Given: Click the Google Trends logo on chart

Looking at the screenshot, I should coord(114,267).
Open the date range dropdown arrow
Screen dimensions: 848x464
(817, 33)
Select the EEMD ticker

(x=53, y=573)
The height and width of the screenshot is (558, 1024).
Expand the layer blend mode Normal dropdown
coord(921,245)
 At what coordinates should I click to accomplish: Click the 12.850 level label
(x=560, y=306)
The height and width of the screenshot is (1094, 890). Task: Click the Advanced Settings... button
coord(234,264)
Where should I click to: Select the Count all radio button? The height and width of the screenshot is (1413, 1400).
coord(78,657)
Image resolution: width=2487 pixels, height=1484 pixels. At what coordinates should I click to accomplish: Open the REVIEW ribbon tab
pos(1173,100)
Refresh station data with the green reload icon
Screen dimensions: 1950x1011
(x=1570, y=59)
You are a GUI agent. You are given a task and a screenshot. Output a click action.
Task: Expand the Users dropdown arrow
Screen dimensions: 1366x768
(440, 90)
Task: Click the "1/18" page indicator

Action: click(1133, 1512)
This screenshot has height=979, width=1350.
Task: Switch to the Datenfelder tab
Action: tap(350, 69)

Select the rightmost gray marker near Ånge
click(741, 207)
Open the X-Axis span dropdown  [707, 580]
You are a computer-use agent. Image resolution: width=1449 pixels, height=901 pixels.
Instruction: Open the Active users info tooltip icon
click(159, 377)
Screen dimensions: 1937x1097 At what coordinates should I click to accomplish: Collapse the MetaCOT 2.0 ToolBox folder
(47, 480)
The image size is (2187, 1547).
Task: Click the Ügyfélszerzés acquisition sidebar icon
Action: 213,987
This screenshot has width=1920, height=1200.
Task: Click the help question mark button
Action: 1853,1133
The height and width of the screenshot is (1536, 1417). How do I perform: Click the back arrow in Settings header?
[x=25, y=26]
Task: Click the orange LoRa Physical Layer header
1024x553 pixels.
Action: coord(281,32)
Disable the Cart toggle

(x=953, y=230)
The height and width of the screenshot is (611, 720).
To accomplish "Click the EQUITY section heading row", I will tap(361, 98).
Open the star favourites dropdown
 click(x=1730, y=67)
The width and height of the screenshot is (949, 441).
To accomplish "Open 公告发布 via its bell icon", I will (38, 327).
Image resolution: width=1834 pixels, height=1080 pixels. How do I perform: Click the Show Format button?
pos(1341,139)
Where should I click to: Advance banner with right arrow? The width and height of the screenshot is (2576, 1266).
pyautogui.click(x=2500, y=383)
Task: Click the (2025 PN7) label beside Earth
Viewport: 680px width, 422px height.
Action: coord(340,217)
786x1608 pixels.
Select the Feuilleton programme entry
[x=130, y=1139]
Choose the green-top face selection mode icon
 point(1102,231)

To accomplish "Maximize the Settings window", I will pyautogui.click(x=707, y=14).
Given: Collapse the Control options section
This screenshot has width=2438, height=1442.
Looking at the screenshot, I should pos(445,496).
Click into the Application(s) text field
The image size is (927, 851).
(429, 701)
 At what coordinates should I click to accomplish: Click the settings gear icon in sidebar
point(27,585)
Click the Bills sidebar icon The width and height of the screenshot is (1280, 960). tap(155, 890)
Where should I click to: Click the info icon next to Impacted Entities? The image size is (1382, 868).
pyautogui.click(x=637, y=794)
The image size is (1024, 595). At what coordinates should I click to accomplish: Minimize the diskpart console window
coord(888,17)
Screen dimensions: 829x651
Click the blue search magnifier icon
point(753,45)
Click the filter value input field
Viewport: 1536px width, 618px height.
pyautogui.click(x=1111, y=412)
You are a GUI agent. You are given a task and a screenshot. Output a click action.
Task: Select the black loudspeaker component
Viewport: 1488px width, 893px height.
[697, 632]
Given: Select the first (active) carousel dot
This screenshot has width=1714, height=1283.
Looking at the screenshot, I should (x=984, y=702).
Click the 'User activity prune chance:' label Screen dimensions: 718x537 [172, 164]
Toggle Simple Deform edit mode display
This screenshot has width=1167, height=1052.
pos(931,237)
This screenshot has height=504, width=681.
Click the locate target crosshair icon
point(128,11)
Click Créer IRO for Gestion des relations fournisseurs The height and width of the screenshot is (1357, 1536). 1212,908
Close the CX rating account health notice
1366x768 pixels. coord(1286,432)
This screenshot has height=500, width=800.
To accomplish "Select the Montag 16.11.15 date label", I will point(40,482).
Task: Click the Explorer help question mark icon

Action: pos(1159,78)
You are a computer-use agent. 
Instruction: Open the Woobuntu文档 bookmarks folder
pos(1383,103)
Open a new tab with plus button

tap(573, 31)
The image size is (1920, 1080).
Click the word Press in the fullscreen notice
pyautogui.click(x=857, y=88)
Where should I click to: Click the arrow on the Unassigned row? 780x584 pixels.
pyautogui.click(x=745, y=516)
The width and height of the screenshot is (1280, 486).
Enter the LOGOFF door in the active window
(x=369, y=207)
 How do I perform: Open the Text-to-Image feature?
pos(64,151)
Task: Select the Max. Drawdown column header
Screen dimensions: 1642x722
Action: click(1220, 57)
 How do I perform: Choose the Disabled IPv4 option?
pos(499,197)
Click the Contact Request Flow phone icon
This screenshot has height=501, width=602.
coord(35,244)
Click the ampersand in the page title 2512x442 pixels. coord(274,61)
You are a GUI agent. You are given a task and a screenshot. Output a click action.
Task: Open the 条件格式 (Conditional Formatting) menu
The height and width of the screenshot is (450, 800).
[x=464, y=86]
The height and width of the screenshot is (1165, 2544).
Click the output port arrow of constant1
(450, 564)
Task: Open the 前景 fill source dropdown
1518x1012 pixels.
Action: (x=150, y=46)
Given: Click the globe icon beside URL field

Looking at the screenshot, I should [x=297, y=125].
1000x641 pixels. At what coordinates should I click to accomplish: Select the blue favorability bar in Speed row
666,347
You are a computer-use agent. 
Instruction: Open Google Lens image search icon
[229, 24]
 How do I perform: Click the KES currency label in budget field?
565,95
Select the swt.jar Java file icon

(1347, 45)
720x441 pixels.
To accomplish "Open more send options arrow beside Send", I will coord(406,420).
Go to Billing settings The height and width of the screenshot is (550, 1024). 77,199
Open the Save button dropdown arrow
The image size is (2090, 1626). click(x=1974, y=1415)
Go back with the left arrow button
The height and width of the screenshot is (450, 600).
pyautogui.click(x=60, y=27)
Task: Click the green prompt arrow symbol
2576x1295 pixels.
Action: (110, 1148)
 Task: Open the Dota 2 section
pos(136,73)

GIVEN INSTRUCTION |
Please quote the listing above word for word, starting at the first line and ending at the line containing "(x=560, y=306)".

EXERCISE RESULT |
Given: Click the Google Trends logo on chart

Looking at the screenshot, I should coord(114,267).
Open the date range dropdown arrow
Screen dimensions: 848x464
(817, 33)
Select the EEMD ticker

(x=53, y=573)
The height and width of the screenshot is (558, 1024).
Expand the layer blend mode Normal dropdown
coord(921,245)
 At what coordinates should I click to accomplish: Click the 12.850 level label
(x=560, y=306)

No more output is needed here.